Jerry B
Jerry B

Reputation: 453

Does Core Data/SQLite compress redundant information?

I want to use Core Data (probably with SQLite backing) to store a large database. Much of the string data will be the same between numerous rows. Does Core Data/SQLite see such redundancy, and automatically save space in the db files?

Do I need to make sure that the same text in different rows is the same string object before adding it to the db? If so, how do I detect that a new piece of text matches something anywhere in the existing db?

Upvotes: 0

Views: 321

Answers (2)

Nyon
Nyon

Reputation: 11

Application-layer logic can help reduce space at the cost of application complexity.

Say your name field can contain either an integer or a string. (SQLite's weak typing makes this easy to do).

If string -- that's the name right there.

If integer -- go look it up on a name table, using the int as key

Of course you have to create that name table, either on the fly as data is inserted, or a once-in-a-while trawl through the data for new names that are worth surrogating in this way.

Upvotes: 0

Tom Harrington
Tom Harrington

Reputation: 70976

No, Core Data does not attempt to analyze your data to avoid duplication. If you want to save 10 million objects with the same attributes, you'll get 10 million copies.

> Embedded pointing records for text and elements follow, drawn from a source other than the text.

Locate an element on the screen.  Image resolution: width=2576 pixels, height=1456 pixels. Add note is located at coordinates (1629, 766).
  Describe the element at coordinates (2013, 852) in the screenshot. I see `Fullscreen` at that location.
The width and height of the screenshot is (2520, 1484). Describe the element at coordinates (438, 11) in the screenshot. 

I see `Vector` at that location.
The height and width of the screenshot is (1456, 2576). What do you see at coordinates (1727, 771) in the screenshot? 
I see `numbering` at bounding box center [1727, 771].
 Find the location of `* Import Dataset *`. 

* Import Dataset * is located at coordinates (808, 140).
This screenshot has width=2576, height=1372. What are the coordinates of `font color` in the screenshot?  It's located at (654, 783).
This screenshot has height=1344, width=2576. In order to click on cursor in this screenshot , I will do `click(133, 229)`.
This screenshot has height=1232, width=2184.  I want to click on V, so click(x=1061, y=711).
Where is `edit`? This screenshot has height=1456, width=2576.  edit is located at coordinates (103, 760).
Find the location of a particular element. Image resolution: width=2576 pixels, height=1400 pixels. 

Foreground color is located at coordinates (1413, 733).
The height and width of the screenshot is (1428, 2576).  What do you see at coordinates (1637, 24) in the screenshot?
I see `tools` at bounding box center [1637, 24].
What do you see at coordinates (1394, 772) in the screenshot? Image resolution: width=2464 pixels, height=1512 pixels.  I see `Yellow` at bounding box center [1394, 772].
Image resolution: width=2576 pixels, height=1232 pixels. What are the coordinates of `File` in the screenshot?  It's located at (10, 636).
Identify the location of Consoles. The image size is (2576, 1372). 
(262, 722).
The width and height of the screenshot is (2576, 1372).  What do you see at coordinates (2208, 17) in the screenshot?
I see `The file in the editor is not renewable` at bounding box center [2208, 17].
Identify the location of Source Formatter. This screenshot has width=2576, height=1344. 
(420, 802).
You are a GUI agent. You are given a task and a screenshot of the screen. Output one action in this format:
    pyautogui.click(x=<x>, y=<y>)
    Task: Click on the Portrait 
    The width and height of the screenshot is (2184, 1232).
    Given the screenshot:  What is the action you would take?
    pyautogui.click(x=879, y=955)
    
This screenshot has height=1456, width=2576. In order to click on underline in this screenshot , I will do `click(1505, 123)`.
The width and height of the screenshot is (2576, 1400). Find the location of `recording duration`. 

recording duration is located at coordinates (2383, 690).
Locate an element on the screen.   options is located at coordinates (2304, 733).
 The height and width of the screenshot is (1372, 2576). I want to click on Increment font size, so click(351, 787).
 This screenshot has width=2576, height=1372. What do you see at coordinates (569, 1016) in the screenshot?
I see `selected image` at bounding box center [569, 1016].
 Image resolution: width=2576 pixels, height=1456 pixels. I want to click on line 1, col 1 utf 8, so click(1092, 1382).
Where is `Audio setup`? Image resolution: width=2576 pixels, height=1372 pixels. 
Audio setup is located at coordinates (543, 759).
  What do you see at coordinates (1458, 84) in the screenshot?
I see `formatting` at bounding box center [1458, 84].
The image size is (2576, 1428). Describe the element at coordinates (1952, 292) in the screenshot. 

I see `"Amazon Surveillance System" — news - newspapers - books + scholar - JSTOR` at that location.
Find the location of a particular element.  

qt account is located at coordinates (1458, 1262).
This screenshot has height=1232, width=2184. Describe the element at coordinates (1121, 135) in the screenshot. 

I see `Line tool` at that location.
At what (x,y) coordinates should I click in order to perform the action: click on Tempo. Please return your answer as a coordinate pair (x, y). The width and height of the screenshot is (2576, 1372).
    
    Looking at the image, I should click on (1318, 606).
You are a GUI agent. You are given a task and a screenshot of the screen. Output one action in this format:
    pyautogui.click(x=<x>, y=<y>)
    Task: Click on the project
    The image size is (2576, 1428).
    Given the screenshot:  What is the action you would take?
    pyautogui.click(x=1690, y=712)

If you want to avoid creating duplicate instances, you need to do a fetch for matching instances before creating a new one. The general approach is

  1. Fetch objects matching new data-- according to whatever standard indicates a duplicate for your app. Use a predicate with the fetch that contains the attribute(s) that you don't want to duplicate.
  2. If you find anything, either (a) update the instances you find with any new values you have, or (b) if there are no new values, do nothing.
  3. If you don't find anything, create a new instance.